* [Data entries]

▬▬▬

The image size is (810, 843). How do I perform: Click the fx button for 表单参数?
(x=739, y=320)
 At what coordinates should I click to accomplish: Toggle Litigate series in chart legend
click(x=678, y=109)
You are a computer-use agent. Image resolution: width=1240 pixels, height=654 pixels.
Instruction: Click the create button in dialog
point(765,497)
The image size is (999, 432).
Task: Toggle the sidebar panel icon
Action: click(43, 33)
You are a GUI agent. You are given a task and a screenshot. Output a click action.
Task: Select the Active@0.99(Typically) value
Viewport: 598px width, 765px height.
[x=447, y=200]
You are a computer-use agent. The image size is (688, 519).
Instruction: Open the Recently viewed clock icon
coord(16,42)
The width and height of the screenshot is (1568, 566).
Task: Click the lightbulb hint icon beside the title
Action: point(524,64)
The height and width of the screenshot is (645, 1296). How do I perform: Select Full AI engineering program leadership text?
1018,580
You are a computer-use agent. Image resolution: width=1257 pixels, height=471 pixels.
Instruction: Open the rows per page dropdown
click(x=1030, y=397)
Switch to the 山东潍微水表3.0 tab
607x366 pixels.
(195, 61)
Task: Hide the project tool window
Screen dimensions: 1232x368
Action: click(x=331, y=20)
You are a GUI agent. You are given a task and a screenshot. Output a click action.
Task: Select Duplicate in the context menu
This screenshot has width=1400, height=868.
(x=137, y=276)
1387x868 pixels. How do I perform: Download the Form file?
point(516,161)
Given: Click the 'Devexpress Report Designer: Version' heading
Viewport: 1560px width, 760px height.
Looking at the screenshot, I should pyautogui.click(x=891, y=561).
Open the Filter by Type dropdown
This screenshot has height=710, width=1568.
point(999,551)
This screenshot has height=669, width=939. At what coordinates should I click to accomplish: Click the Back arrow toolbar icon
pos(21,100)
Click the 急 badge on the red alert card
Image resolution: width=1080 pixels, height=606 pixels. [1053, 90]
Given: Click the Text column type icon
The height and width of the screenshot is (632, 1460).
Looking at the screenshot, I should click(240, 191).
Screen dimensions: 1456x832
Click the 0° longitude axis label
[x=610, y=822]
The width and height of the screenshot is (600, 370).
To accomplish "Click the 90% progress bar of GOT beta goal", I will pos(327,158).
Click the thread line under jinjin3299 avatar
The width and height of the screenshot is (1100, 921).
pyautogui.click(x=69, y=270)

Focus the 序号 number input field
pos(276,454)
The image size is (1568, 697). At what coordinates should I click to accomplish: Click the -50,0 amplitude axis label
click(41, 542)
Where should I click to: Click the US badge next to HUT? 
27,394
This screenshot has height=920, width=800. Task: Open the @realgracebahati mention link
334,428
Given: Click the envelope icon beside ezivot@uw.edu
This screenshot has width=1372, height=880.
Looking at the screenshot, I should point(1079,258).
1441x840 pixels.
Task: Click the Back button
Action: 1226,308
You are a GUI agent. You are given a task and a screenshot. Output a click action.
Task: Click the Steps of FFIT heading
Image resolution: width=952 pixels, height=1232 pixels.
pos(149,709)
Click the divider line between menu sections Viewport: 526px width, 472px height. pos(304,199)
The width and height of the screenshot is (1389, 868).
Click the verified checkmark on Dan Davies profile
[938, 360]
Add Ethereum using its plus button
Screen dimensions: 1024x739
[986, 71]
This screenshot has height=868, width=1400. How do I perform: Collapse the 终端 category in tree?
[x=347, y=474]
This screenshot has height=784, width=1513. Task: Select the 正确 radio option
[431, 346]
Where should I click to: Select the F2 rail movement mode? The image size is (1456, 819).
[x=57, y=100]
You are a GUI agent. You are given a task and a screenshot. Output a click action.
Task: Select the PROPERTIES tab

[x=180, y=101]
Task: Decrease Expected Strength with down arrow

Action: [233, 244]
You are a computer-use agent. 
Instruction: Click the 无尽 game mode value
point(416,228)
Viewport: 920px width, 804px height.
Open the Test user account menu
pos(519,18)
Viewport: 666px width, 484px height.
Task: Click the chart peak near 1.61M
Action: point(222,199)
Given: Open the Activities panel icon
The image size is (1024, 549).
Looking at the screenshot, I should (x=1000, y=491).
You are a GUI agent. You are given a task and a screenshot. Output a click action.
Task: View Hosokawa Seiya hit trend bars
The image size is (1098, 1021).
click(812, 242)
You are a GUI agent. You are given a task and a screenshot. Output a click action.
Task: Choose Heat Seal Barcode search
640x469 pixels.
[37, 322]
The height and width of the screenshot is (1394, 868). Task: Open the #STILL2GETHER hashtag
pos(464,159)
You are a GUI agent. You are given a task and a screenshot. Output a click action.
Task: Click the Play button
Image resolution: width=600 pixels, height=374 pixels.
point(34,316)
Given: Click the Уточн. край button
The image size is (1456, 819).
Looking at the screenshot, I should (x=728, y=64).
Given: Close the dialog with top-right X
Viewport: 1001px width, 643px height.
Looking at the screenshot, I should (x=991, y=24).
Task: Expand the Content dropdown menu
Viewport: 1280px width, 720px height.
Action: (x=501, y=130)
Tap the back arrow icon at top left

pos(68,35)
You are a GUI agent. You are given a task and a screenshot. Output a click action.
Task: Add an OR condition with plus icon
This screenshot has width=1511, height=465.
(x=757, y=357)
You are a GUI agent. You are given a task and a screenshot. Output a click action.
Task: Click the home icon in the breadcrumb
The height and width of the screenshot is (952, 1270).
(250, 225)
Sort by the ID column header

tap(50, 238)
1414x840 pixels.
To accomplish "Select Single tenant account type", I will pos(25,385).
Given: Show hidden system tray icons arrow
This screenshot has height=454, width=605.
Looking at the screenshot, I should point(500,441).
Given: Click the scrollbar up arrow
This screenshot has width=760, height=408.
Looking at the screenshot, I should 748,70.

▬▬▬

* [GOAL] Return each line in the data entries above that contains the word "coordinates".

* [FINISHED EXERCISE]
 At what coordinates should I click to accomplish: Toggle Litigate series in chart legend
This screenshot has height=669, width=939. At what coordinates should I click to accomplish: Click the Back arrow toolbar icon
The image size is (1568, 697). At what coordinates should I click to accomplish: Click the -50,0 amplitude axis label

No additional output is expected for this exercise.